» **Your task**: Rewrite the records starting at "Image resolution: width=784" and ending at "tweet-actions is located", changing "Find the location of" to "Locate" and keeping everything else the same. Leave the pictures out.

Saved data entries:
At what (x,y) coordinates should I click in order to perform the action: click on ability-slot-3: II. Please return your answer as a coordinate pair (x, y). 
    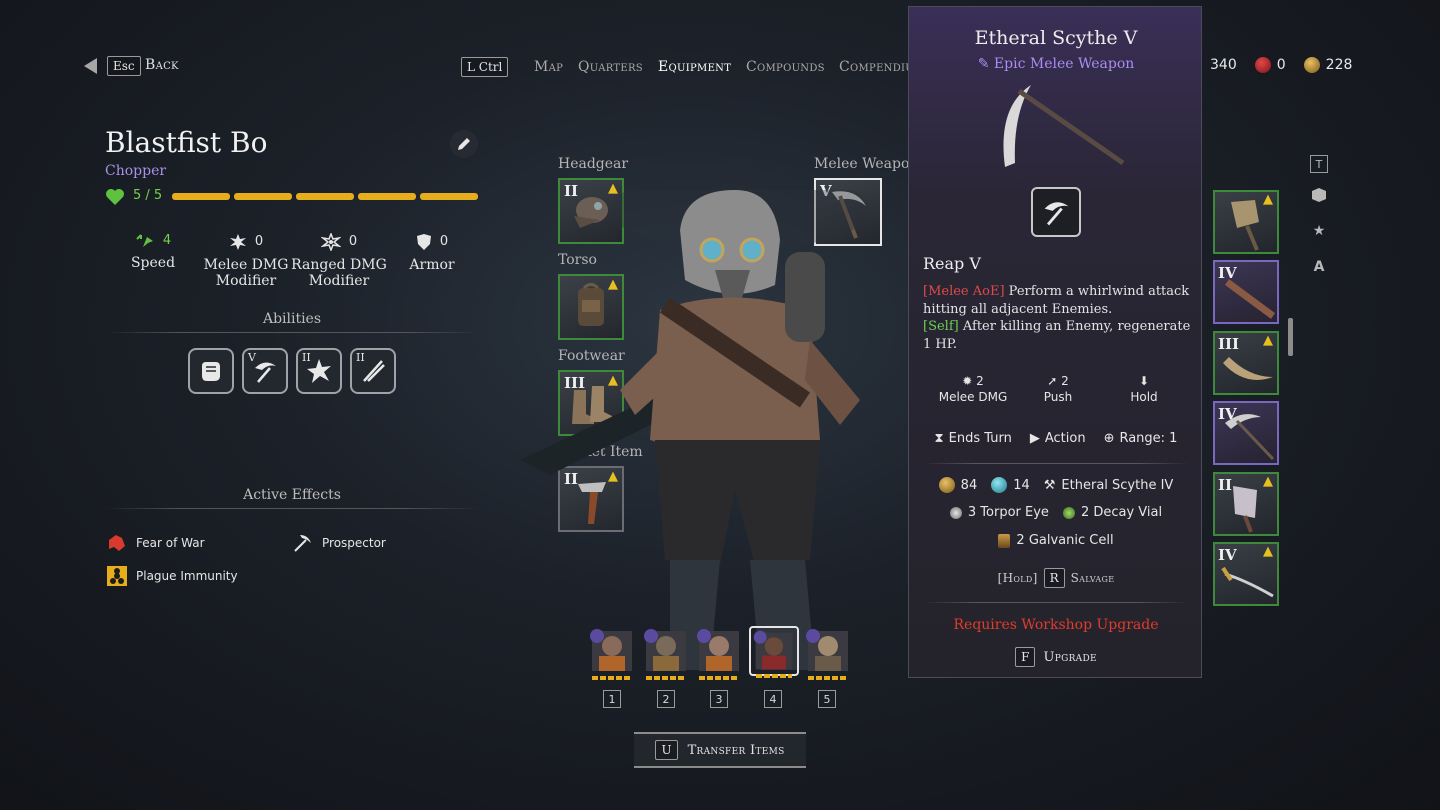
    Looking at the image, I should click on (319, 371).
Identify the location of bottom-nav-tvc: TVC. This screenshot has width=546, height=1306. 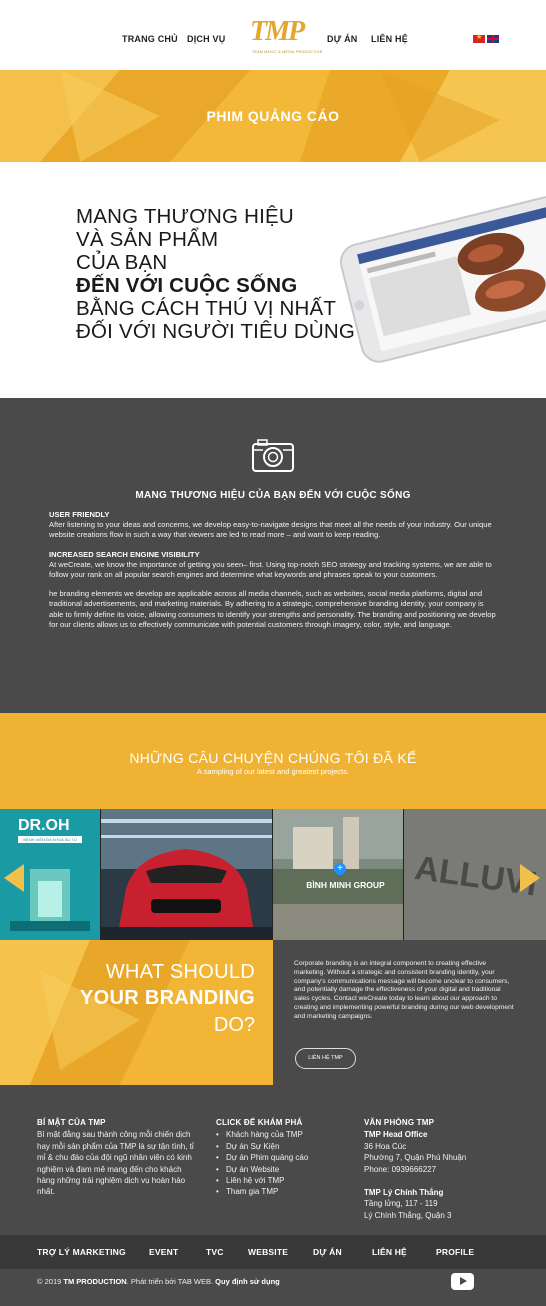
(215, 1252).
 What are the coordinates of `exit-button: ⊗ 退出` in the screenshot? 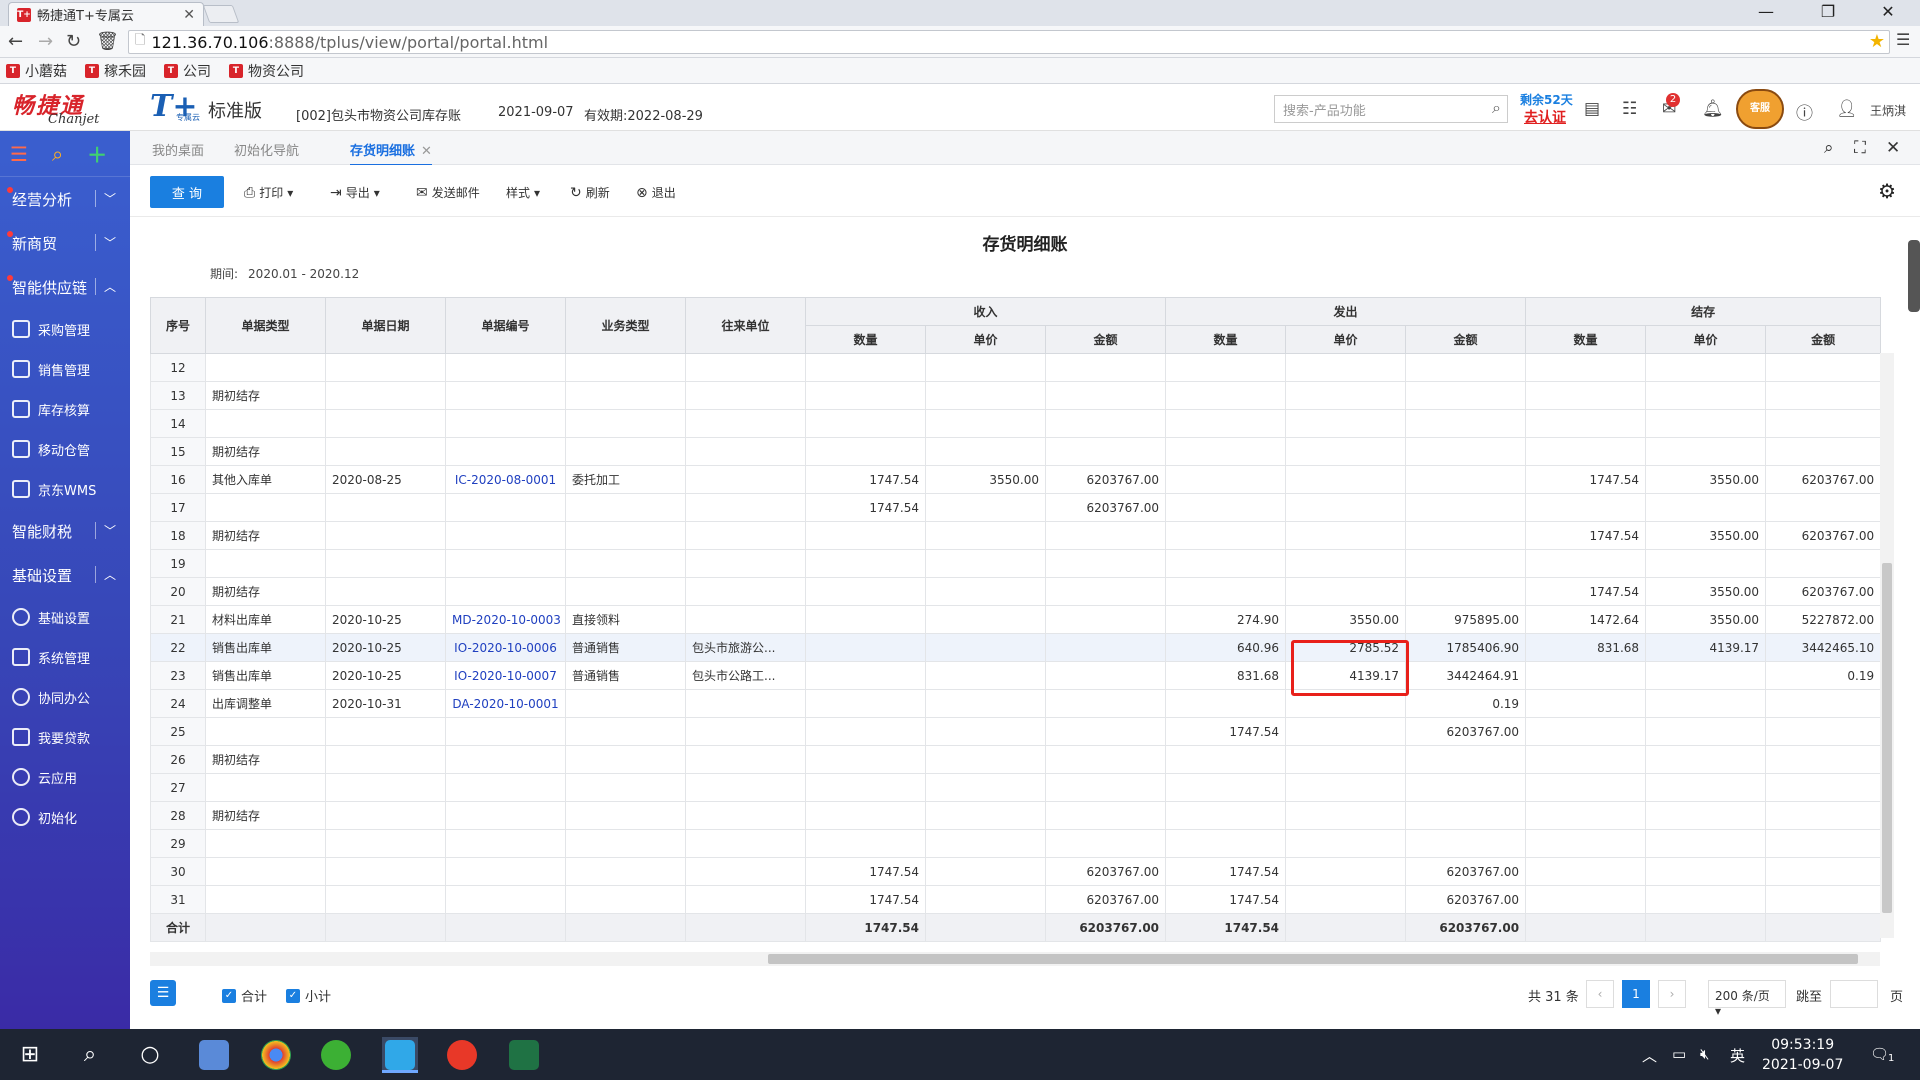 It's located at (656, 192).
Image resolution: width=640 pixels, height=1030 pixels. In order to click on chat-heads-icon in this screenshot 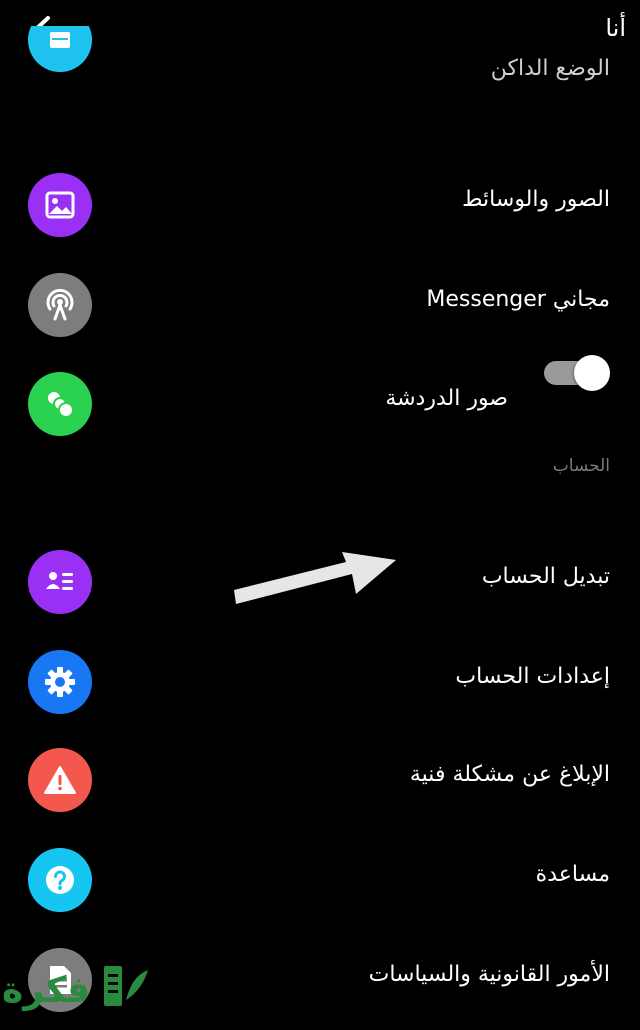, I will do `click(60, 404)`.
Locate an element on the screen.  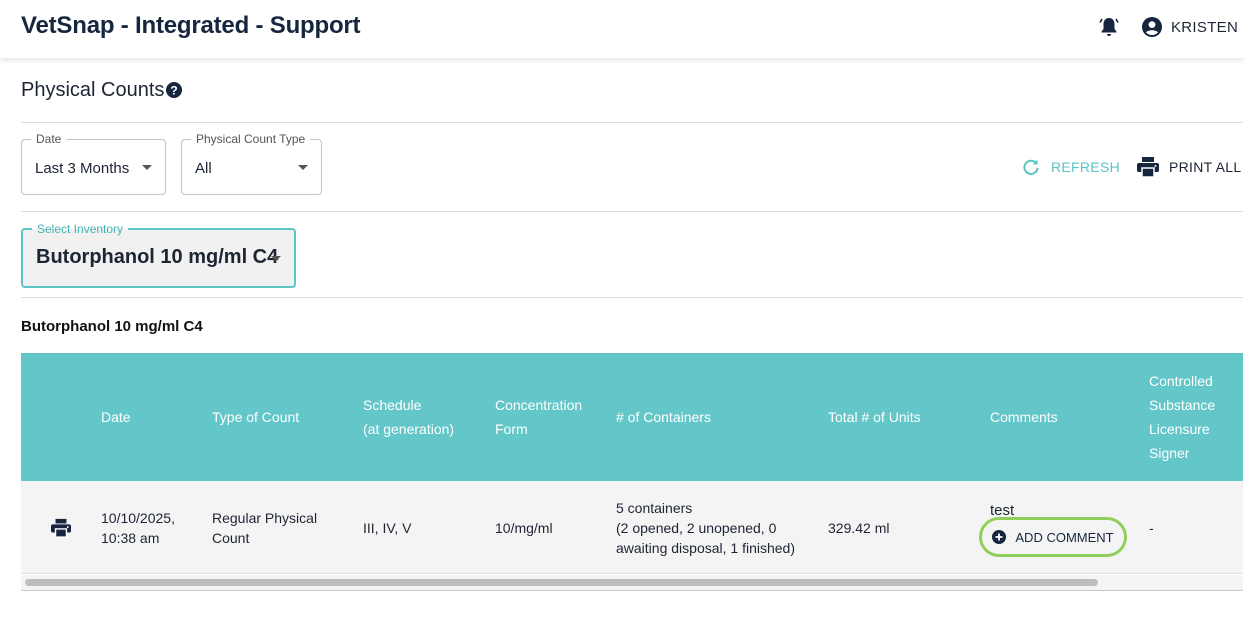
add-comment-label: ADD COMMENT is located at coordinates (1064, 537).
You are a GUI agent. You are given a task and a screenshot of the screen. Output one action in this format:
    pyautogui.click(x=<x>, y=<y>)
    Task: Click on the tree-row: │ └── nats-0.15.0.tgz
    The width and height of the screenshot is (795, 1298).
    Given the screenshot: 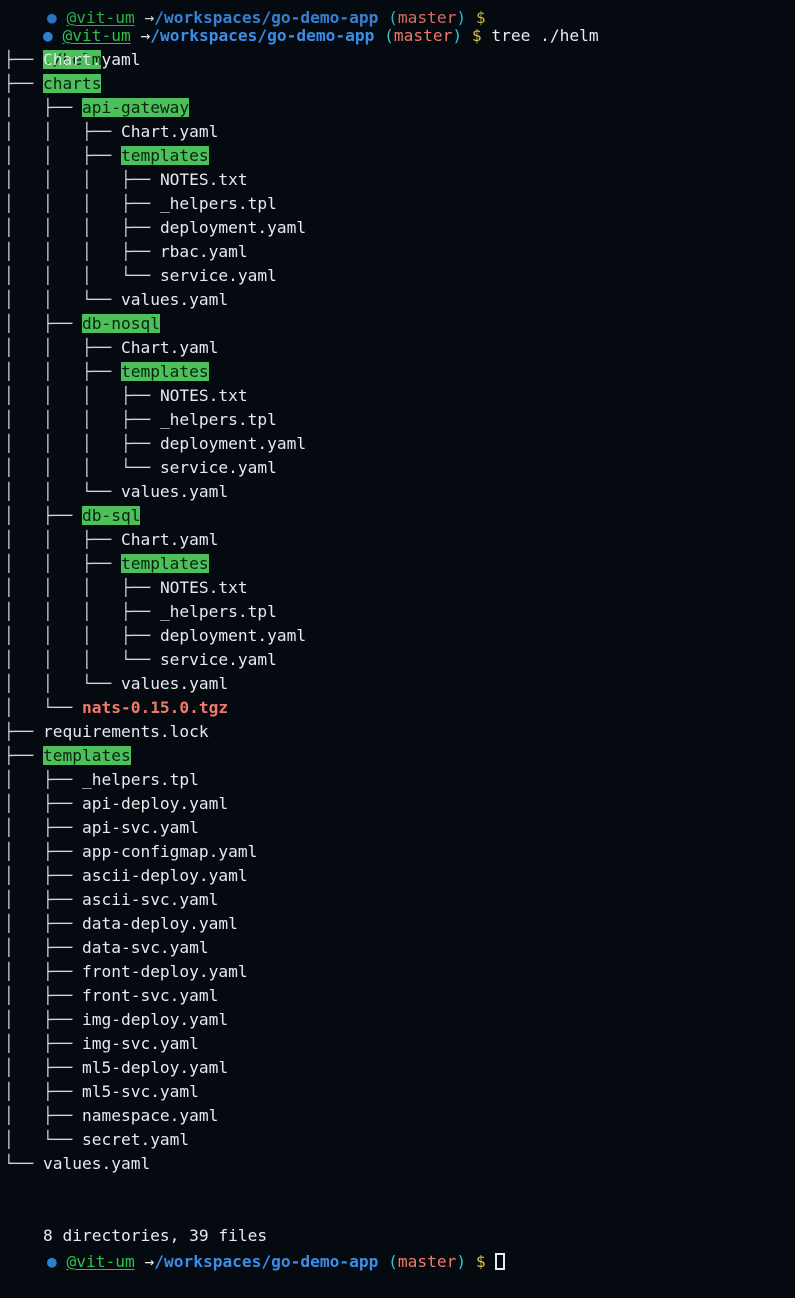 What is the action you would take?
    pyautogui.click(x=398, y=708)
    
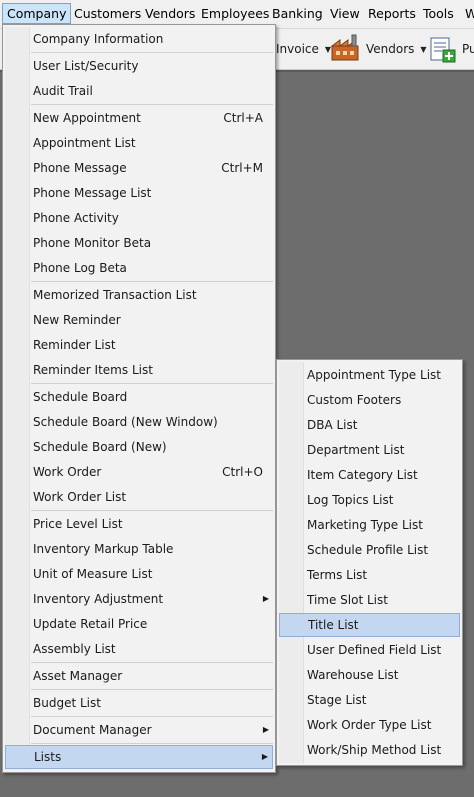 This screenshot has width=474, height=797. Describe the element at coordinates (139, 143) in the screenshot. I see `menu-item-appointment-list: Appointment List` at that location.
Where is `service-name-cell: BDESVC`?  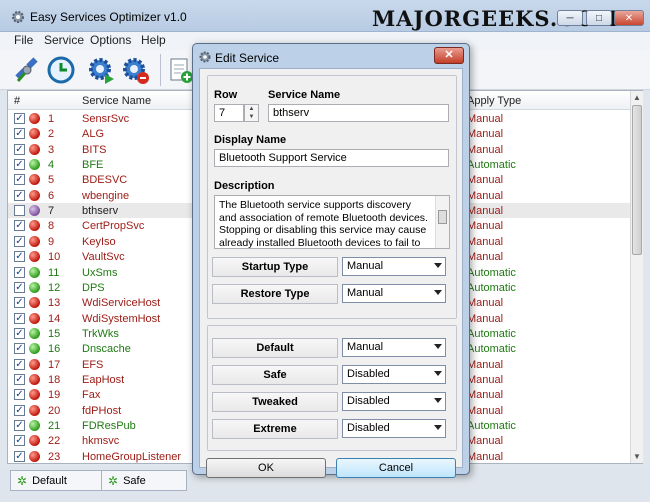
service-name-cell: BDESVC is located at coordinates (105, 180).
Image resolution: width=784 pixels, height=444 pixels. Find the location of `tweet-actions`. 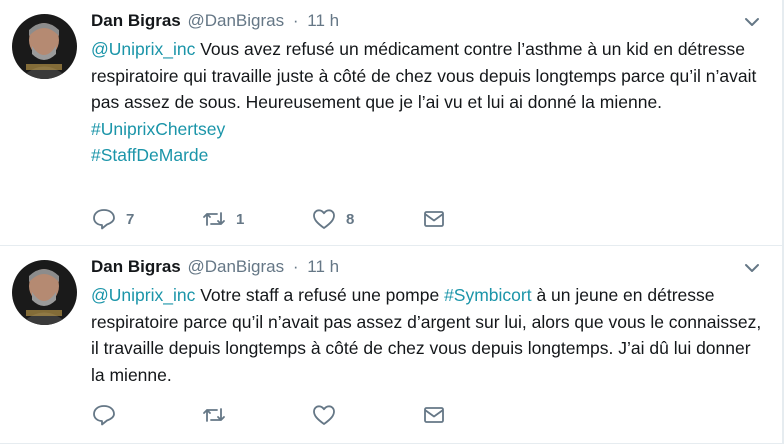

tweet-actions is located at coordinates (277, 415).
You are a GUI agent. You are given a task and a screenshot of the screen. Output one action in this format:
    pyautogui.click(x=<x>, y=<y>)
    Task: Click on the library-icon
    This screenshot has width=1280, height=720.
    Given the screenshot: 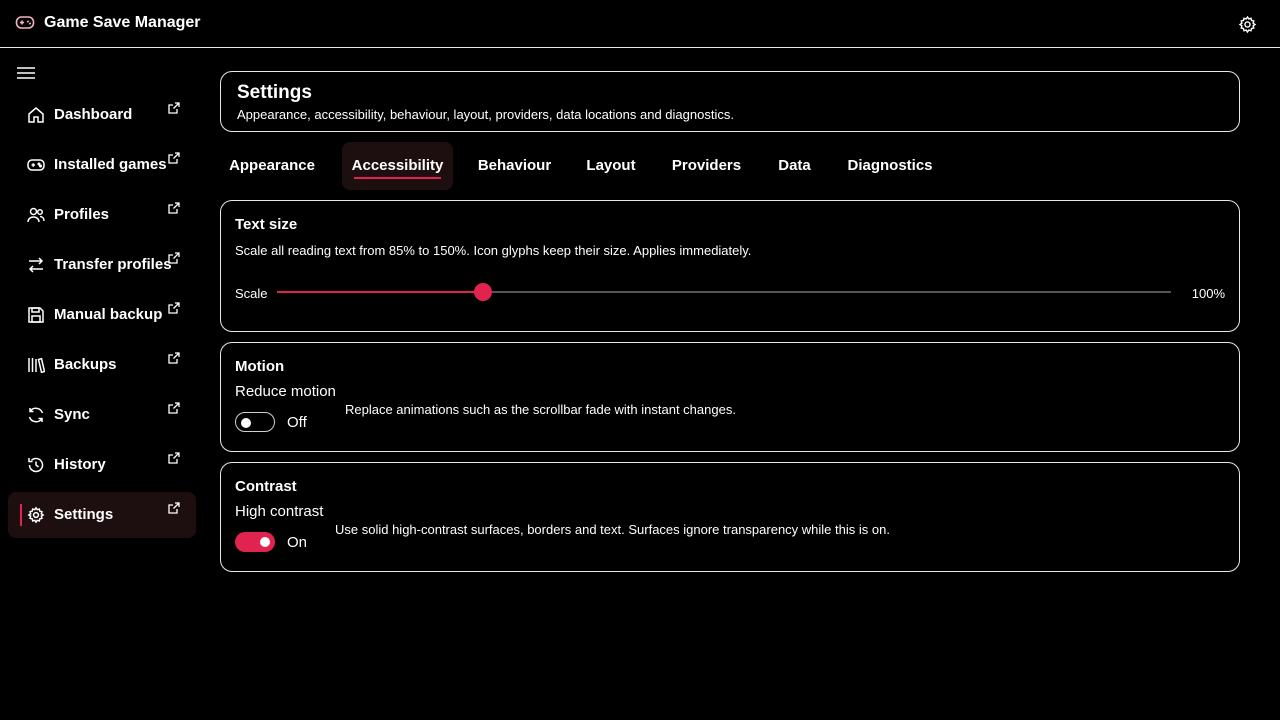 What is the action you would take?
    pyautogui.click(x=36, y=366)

» **Output for this task**:
Image resolution: width=784 pixels, height=444 pixels. Locate `tweet-actions`. 

tweet-actions is located at coordinates (277, 415).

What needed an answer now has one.